■ PASSAGE
TULSA — A "Star Search" grand prize winner, a drummer with platinum album sales, a pioneer for women in country music and the official "Oklahoma Balladeer" will be inducted into the Oklahoma Music Hall of Fame in November. Sam Harris, Jamie Oldaker, Jean Shepard and Les Gilliam join the ranks of honorees as the 2010 class of inductees.
The newest inductees were announced Monday at a news conference at the Tulsa Press Club.
The four will perform at the 14th annual Oklahoma Music Hall of Fame Induction Ceremony and Concert at 7 p.m. Nov. 4 in the Muskogee Civic Center, 425 Boston St.
Harris, Oldaker, Shepard and Gilliam will join other music performers and artists who have been recognized by the Oklahoma Music Hall of Fame since 1997, including Vince Gill, Toby Keith, Merle Haggard, Wanda Jackson, Hank Thompson, The All American Rejects and Carrie Underwood.

■ ITEMS
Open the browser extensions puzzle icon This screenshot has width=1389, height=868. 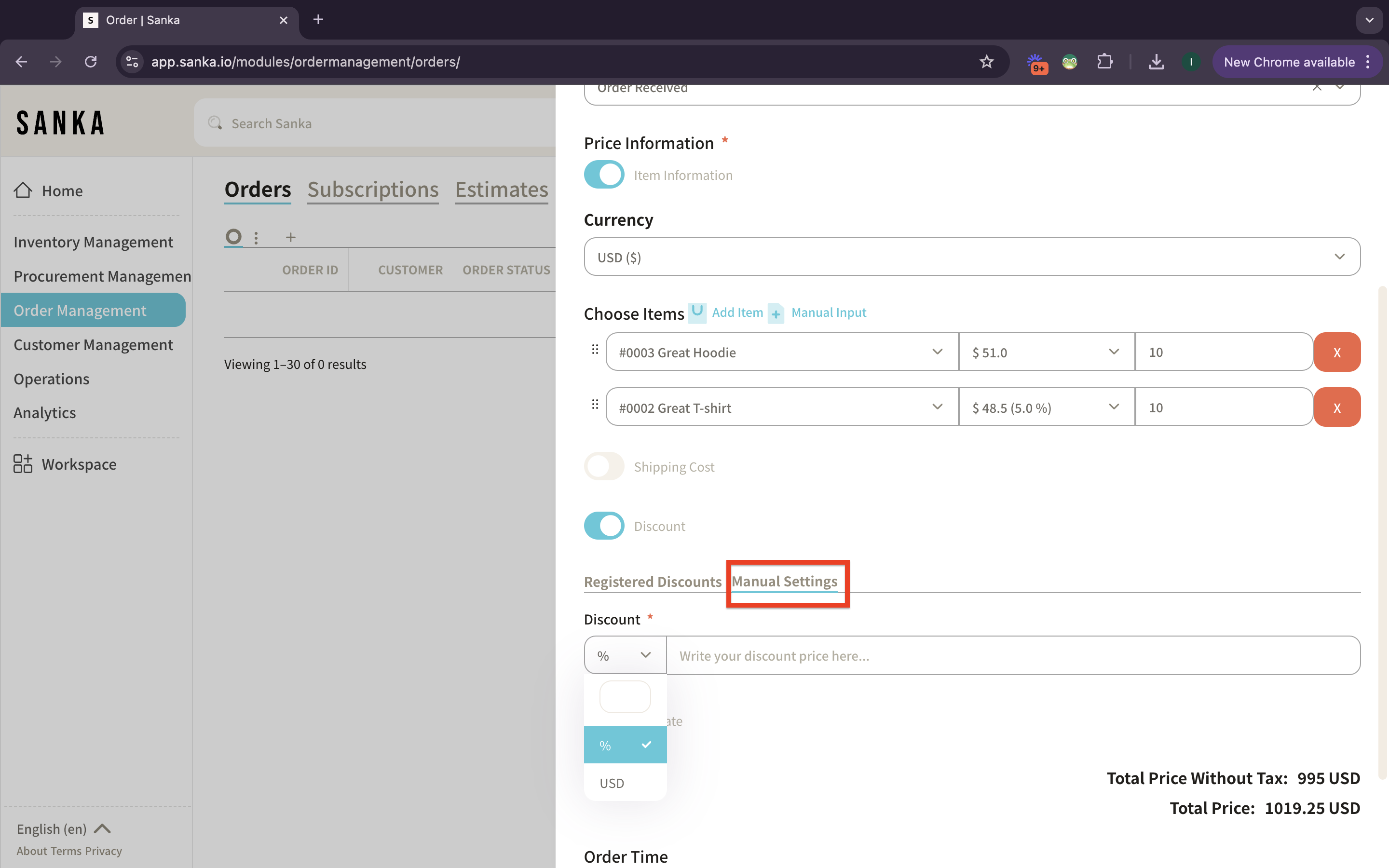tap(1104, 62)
* * *
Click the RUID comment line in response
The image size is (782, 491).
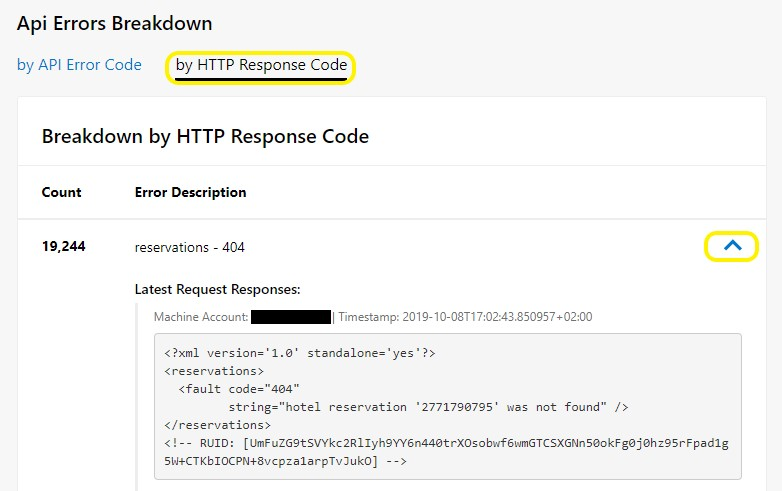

■ EXERCISES TO COMPLETE
- a) Write out the Hall of Fame article word for word, starting at "The newest inductees" and ending at "and Carrie Underwood.".
- b) Name every member of the 2010 class of inductees given in the Hall of Fame article.

■ OUTPUTS FOR THE TASKS
- a)
The newest inductees were announced Monday at a news conference at the Tulsa Press Club.
The four will perform at the 14th annual Oklahoma Music Hall of Fame Induction Ceremony and Concert at 7 p.m. Nov. 4 in the Muskogee Civic Center, 425 Boston St.
Harris, Oldaker, Shepard and Gilliam will join other music performers and artists who have been recognized by the Oklahoma Music Hall of Fame since 1997, including Vince Gill, Toby Keith, Merle Haggard, Wanda Jackson, Hank Thompson, The All American Rejects and Carrie Underwood.

- b) Sam Harris, Jamie Oldaker, Jean Shepard, Les Gilliam